• Task set:
1. Reproduce the passage of the post on humility that begins at the words "why is it considered" and stops after the words "is better or more important than others.".
2. Present the records as a numbered list, leaving out blank lines. Begin at the line that contains "Click the Charge" and stop after the line that contains "coord(582,92)".

Saturday, April 4, 2009

getting cocky

why is it considered cocky to share the best parts of ourselves with others? where do we get this idea that humility means presenting less of yourself to others?

humility is the defining characteristic of an unpretentious and modest person, someone who does not think that he or she is better or more important than others.

if we present less of ourselves to feel humble, we must feel that we are better or more important than others. we must feel that we need to be less in order not to appear better. this is false humility. this is, in fact, no humility at all.

to be at your best and still believe that you are no better or more important than any other is true humility. it also empowers those around you by acknowledging that they are as important and as good as your best self. unfortunately, cultural consciousness traps us in a mentality of less-than-ness. if you are something that i admire, than i am less than you. we cannot admire each other, without denigrating ourselves. the opposite is true as well, that we cannot admire ourselves without denigrating each other.

i seek mutual admiration, mutually empowering. i seek my own infinite potential, and i encourage you to seek your own. your best will only empower my best. your worst will only seek to better both of us. and i will bless you for it. you cannot be less than you are. you are more and forever growing.

who you are now creates who you are tomorrow, and if you seek to be better tomorrow, bless today, whatever it is, as a step towards tomorrow.

• Recorded data:
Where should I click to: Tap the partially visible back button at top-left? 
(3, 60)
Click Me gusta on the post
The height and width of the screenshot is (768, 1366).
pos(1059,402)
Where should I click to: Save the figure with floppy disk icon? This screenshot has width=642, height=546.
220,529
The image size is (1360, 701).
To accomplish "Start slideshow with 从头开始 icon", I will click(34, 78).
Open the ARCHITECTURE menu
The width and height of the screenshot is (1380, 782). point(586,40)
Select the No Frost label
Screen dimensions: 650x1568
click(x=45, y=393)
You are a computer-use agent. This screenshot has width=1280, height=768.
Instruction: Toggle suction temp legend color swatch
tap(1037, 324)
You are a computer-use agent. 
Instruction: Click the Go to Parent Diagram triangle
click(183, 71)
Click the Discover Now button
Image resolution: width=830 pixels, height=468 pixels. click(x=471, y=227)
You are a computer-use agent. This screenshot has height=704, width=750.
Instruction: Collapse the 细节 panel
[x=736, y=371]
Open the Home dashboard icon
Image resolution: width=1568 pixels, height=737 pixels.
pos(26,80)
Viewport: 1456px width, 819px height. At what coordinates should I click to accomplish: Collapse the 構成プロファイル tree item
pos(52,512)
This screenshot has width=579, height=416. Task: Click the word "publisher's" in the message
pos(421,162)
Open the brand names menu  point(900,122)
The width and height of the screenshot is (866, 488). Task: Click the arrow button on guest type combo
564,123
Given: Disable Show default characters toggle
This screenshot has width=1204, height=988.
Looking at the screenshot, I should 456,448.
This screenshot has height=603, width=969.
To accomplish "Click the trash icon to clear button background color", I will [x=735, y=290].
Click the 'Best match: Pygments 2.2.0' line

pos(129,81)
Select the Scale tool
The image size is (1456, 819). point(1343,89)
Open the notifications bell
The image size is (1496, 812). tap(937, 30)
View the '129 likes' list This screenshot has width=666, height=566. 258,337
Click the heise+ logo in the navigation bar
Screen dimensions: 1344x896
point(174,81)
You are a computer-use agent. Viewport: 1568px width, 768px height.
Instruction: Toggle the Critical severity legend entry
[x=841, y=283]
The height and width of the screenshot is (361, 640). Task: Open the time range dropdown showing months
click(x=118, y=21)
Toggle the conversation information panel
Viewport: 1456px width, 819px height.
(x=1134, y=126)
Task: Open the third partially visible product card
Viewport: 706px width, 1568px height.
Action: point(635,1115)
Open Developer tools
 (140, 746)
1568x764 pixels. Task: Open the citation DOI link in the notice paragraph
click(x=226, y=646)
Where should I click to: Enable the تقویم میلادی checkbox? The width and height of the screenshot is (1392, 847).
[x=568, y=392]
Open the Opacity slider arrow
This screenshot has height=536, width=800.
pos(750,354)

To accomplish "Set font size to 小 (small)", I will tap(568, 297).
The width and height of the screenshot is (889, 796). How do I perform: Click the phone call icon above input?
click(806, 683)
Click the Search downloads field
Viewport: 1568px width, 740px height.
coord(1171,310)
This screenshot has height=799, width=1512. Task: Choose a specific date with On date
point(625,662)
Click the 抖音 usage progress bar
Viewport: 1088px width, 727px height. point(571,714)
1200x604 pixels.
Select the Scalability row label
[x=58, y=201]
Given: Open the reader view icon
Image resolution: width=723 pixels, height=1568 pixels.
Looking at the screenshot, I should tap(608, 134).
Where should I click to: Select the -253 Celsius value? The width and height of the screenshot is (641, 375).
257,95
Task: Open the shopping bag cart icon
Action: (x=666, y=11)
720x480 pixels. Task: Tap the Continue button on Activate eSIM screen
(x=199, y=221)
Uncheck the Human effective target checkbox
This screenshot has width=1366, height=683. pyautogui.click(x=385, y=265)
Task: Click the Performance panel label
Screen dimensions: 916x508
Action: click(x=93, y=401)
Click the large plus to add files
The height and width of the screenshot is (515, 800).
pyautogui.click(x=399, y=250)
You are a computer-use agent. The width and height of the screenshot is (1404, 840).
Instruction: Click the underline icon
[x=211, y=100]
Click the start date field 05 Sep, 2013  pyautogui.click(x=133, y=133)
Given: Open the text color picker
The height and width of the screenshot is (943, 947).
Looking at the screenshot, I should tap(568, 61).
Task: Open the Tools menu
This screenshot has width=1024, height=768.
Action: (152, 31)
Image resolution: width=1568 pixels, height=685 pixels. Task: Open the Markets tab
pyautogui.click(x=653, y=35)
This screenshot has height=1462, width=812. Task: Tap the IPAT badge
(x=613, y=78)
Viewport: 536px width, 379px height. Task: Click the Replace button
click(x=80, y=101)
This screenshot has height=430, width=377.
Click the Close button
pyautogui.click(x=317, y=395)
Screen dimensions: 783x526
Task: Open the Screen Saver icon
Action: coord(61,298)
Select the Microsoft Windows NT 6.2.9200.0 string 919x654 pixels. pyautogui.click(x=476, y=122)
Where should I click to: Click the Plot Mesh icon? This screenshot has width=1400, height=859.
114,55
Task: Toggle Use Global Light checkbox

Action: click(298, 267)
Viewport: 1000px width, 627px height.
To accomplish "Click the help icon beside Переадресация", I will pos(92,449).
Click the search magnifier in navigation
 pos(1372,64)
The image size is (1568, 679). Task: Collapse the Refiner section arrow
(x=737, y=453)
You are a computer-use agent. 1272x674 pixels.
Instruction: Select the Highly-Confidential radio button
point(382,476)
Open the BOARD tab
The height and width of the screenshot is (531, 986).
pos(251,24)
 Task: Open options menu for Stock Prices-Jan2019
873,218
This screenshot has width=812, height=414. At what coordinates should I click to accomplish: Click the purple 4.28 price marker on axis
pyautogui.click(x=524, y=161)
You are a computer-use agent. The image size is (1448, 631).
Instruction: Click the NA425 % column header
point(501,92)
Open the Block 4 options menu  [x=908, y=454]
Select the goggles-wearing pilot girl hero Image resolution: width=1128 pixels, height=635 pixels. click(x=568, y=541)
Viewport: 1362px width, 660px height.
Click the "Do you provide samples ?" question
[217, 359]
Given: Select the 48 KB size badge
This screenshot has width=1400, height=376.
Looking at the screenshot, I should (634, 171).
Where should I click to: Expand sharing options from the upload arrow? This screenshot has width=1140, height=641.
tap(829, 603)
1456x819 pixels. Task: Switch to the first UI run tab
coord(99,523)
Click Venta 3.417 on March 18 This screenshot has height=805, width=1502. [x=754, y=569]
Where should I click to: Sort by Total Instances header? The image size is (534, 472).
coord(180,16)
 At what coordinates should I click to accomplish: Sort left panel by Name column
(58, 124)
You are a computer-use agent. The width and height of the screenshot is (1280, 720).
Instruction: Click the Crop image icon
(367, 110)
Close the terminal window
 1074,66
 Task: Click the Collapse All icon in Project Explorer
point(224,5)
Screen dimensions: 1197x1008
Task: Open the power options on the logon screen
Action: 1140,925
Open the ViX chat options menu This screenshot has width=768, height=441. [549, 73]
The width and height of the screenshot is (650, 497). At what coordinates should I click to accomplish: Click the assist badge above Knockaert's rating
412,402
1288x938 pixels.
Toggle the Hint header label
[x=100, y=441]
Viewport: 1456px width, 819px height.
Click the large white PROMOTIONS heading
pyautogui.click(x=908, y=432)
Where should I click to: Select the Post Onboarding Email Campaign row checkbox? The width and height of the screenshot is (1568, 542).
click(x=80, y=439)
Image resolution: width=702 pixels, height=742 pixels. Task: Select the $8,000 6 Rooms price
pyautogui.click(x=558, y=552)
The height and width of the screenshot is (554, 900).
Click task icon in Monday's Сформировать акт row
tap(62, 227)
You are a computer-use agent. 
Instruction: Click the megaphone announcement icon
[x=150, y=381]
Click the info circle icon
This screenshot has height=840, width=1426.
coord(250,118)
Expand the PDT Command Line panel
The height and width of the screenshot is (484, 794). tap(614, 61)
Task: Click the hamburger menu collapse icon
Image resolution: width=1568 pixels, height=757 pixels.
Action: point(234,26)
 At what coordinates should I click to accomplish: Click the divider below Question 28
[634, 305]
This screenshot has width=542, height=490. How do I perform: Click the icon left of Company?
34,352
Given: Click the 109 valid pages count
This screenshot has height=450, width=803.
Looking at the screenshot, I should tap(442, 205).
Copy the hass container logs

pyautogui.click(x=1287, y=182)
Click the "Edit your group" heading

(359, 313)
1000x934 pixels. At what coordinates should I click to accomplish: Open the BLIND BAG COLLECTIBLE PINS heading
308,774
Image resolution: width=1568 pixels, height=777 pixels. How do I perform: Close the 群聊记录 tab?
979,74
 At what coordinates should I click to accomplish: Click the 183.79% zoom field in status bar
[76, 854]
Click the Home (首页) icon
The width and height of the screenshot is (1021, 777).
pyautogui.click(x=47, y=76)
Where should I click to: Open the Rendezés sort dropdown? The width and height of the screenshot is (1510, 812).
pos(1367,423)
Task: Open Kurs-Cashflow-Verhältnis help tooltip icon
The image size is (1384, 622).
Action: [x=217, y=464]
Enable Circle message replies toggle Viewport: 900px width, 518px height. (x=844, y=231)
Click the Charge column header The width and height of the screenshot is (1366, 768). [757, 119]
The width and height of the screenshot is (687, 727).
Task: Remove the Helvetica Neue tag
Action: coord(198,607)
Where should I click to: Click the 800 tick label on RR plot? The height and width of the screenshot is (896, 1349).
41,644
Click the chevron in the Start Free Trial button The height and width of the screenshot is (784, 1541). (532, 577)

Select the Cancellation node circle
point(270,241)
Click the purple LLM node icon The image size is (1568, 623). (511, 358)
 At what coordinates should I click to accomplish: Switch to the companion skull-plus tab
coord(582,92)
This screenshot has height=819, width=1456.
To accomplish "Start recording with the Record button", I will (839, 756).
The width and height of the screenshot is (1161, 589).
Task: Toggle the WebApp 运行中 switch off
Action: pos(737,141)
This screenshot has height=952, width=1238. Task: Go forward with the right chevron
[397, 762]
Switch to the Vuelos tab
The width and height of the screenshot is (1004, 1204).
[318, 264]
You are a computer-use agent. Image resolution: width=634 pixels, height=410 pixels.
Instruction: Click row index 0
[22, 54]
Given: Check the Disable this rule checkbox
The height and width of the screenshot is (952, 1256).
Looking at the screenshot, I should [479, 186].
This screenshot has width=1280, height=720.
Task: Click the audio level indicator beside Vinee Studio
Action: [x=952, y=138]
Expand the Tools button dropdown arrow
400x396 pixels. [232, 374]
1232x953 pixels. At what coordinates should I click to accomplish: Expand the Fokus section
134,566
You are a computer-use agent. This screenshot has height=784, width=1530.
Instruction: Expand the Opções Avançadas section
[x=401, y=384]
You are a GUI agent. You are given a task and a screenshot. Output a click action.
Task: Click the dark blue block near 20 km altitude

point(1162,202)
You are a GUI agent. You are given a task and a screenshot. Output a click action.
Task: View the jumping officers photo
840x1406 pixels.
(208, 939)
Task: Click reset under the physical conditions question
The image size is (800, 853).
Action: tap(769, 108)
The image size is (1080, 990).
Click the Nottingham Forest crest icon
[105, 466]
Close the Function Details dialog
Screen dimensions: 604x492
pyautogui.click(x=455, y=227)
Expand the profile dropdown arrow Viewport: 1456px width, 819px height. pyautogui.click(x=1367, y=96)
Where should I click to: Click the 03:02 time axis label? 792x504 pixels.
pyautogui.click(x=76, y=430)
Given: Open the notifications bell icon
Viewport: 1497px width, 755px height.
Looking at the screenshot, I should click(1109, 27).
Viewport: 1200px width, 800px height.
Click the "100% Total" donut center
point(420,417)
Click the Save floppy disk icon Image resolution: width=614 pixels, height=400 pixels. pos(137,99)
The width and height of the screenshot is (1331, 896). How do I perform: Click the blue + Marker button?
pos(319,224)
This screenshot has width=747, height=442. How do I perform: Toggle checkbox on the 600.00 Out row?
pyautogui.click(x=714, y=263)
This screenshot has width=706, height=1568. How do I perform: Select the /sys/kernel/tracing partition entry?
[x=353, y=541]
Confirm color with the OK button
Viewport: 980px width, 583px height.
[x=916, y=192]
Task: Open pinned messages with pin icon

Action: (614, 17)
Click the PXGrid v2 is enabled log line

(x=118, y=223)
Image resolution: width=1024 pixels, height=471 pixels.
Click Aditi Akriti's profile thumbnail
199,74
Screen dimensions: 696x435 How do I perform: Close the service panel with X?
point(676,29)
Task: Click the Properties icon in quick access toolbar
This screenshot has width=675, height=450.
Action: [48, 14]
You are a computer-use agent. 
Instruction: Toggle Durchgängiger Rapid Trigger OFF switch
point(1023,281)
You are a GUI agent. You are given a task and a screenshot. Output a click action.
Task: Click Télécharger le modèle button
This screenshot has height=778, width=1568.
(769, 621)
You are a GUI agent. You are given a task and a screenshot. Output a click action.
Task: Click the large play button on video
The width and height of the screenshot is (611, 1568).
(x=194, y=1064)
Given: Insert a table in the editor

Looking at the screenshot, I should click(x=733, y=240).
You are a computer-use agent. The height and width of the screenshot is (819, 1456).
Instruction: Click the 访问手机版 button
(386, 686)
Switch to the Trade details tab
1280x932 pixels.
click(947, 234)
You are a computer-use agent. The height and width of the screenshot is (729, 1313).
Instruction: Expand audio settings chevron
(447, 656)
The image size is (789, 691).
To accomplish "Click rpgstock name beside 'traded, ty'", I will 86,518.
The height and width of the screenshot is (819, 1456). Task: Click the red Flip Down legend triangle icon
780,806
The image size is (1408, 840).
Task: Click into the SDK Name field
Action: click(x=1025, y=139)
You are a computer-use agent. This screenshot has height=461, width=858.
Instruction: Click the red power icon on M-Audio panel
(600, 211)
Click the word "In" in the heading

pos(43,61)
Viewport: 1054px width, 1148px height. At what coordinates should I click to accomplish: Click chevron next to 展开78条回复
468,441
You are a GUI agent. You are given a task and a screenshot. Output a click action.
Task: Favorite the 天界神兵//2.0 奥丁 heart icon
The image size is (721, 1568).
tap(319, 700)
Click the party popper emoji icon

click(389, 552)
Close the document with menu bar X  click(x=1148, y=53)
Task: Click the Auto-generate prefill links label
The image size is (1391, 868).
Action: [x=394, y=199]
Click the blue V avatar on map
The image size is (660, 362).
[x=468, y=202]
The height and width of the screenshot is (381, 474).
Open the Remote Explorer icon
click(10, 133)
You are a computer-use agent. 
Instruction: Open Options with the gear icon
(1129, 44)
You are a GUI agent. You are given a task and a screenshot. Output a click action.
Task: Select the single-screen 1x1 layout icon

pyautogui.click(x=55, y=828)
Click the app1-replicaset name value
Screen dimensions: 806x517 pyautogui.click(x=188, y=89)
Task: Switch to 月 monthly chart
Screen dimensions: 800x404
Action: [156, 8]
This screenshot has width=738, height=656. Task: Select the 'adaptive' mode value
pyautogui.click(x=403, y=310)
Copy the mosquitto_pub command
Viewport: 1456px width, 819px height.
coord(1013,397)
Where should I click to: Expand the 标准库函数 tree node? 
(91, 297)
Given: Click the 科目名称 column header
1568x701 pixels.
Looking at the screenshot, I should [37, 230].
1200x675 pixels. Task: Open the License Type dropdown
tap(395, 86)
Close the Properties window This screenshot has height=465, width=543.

• Answers per task:
1.
why is it considered cocky to share the best parts of ourselves with others? where do we get this idea that humility means presenting less of yourself to others?

humility is the defining characteristic of an unpretentious and modest person, someone who does not think that he or she is better or more important than others.

2.
1. Click the Charge column header The width and height of the screenshot is (1366, 768). [757, 119]
2. The width and height of the screenshot is (687, 727).
3. Task: Remove the Helvetica Neue tag
4. Action: coord(198,607)
5. Where should I click to: Click the 800 tick label on RR plot? The height and width of the screenshot is (896, 1349).
6. 41,644
7. Click the chevron in the Start Free Trial button The height and width of the screenshot is (784, 1541). (532, 577)
8. Select the Cancellation node circle
9. point(270,241)
10. Click the purple LLM node icon The image size is (1568, 623). (511, 358)
11.  At what coordinates should I click to accomplish: Switch to the companion skull-plus tab
12. coord(582,92)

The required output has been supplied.